Se me iban los días inclinada sobre colorines y cuentos de huérfanos extraviados en bosques remotos y hazañas de héroes con espadas; me tumbaba boca abajo en el suelo para contemplar durante horas en el atlas desgastado los países que visitaría de mayor. Acariciaba aquellos pedazos de tierra marrón con la yemita de mi dedo y aparecían las manadas de búfalos pastando en la llanura, que se arrancaban de repente en una estampida ciega, incierta; los pingüinos corriendo hacia el agua sobre la plataforma de hielo; las nutrias gigantes retozando a la orilla del río; las manadas de elefantes atravesando la sabana, a vista de pájaro. Cada vez que lo abría era como abrir la puerta y adentrarme en el mundo. El mundo existía lejos, más allá de las fronteras de la isla.

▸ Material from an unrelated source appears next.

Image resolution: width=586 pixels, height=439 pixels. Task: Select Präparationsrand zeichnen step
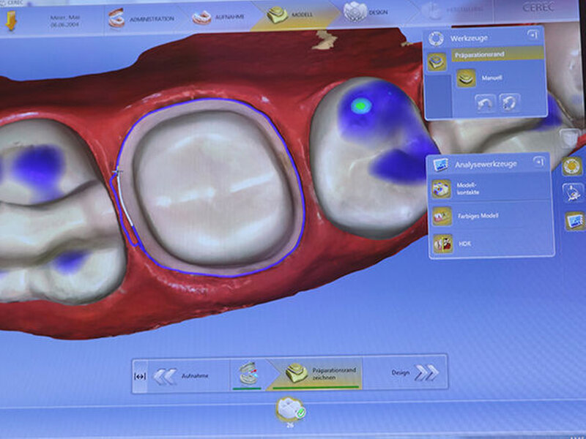point(315,374)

Fuera me esperaban tantas aventuras fascinantes; tantos países que un día exploraría…
Y quería saber más. Y preguntaba, y preguntaba, e imaginaba.
Mi atlas, los colorines, el diccionario, Twain, Verne. Los libros. Las palabras. Las palabras que explicaban y describían las cosas.
Las palabras que se leían y podían escribirse.
Contaba las cosas con tanta soltura que, por las tardes, todos sentados a la sombra del árbol grande, me ponían a cuentos, a que les hablara de la vida en los desiertos, a que les describiera las islas de coral o la selva africana, hasta que nació primo Toni y me arrebató la audiencia.
Un día pude ver las hojas húmedas de un plátano, brillantes, una gota de agua en el tronco, y los dibujos de las baldosas de la acera; detalles y nuevos perfiles en el aire. Todo nuevo con mis nuevas gafas de culo de botella y pasta canela. Todo lleno de objetos y colores. La calle, la escuela, la venta, brillaban. Limpias. Como si el sol alumbrara de repente el mundo tras una noche gris. Estaba maravillada.
Cuántas cosas puedo ver ahora, mamá. Qué bonito es todo.
Y quise contar el mundo visto con mis gafas nuevas.